Fun Books You Need To Read

I’ll end on a totally fun note. There isn’t anything basic about these books, but they are my favorites in their categories of drawing from life, or animation. I’ve written about them on the blog and put the link to the reviews below:

Framed Ink for animators and anyone interested in sequential art.

At some point, if we have enough good karma, I believe we will all get to go to the Drawing Club.

In this blog post on Loosening Up I review Bill Buchman’s Expressive Figure Drawing, and Veronica Lawlor’s One Drawing a Day: A 6-Week Course Exploring Creativity with Illustration and Mixed Media. Lawlor is another one of my living art heroes. I had the great pleasure to meet her in 2018 and see her whip up a crowd of 300 or more people into making fantastic figure model sketches. Two friends told me they were going to a workshop with her this past May and then of course COVID happened and everything was cancelled.
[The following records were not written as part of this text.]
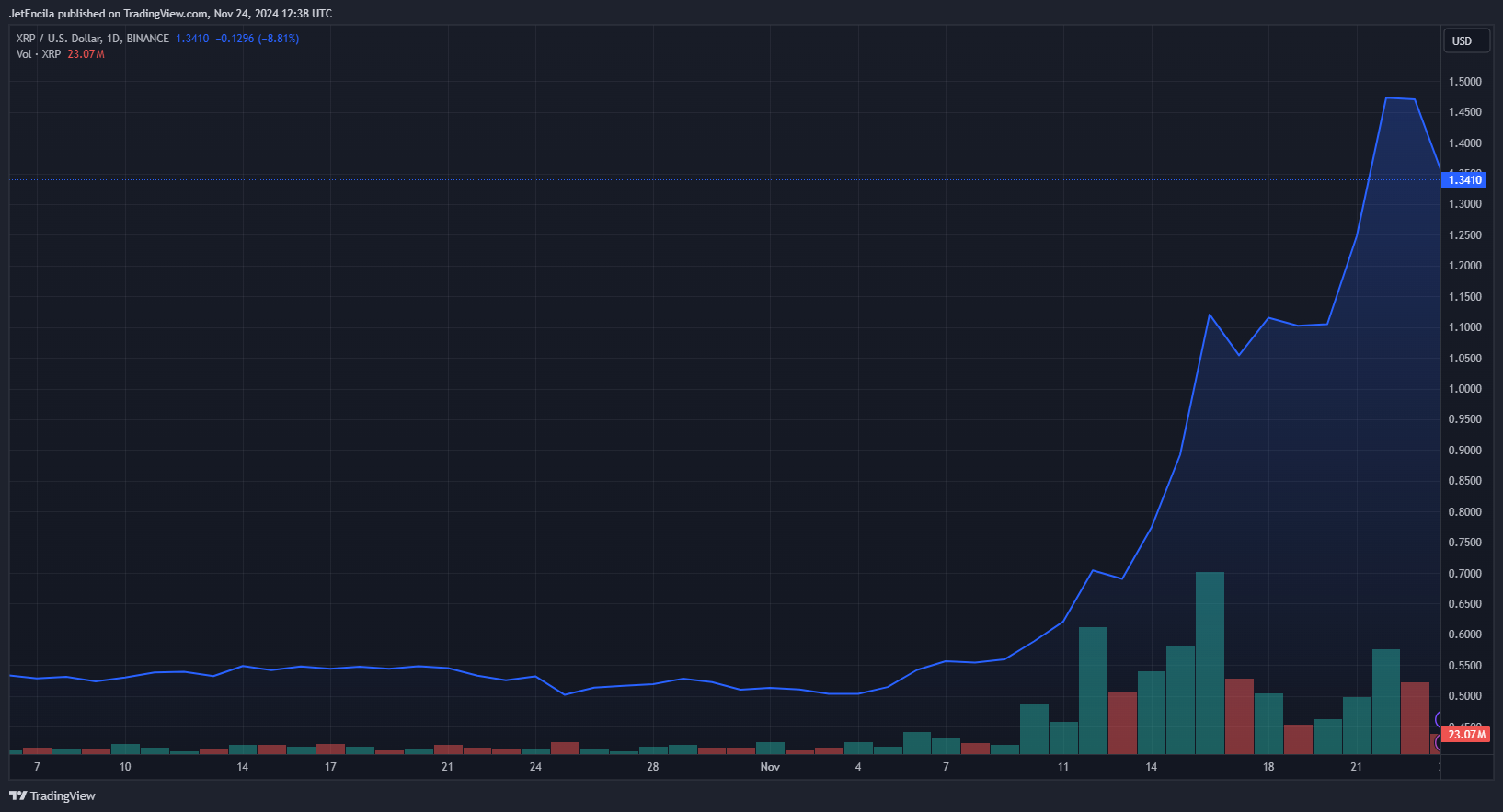Viewport: 1503px width, 812px height.
Task: Click the red 23.07M volume axis label
Action: tap(1464, 735)
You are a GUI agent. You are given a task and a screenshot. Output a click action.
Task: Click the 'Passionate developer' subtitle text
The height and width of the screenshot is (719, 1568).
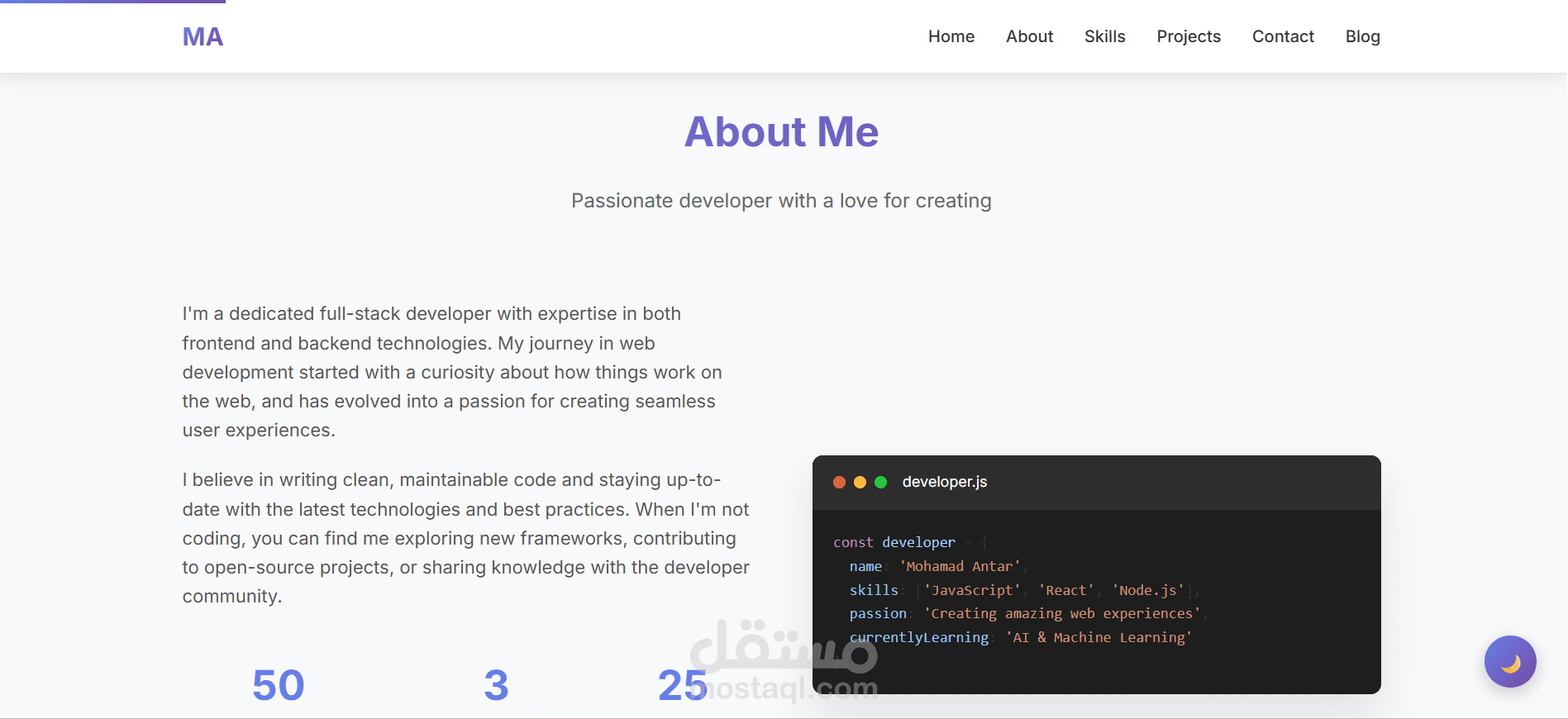coord(781,201)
Keep a watch on this Life Drawing Symposium page if that interests you. (Melanie Reim, another excellent artist who works in a loose style also was one of the instructors for that; maybe it will be rescheduled.)

And I’m going to end with another fun book: Lynne Chapman’s Sketching People: An Urban Sketcher’s Manual to Drawing Figures and Faces. This artist sketches in color pencil with vibrant line and hatching. There is something joyful and charming about her realistic portraits. I’m happy whenever I see one. Her book is well-written and full of inspiration.

  1. Reply

    There is indeed wonder and magic on the internet — I met Kate (Cathy Johnson) in the same way after finding one of her Sierra books in the library and went on to regularly sketch with her in person over several years, before we moved to Texas. I miss her!

    Your list is great, mentioning many books I’ve read (including the $150 book) and a few I now plan to look for. Thanks, Roz!

    1. Reply

      Vicky you are very fortunate indeed to have met Kate! I’m glad you’ve read the books on the list and enjoyed them.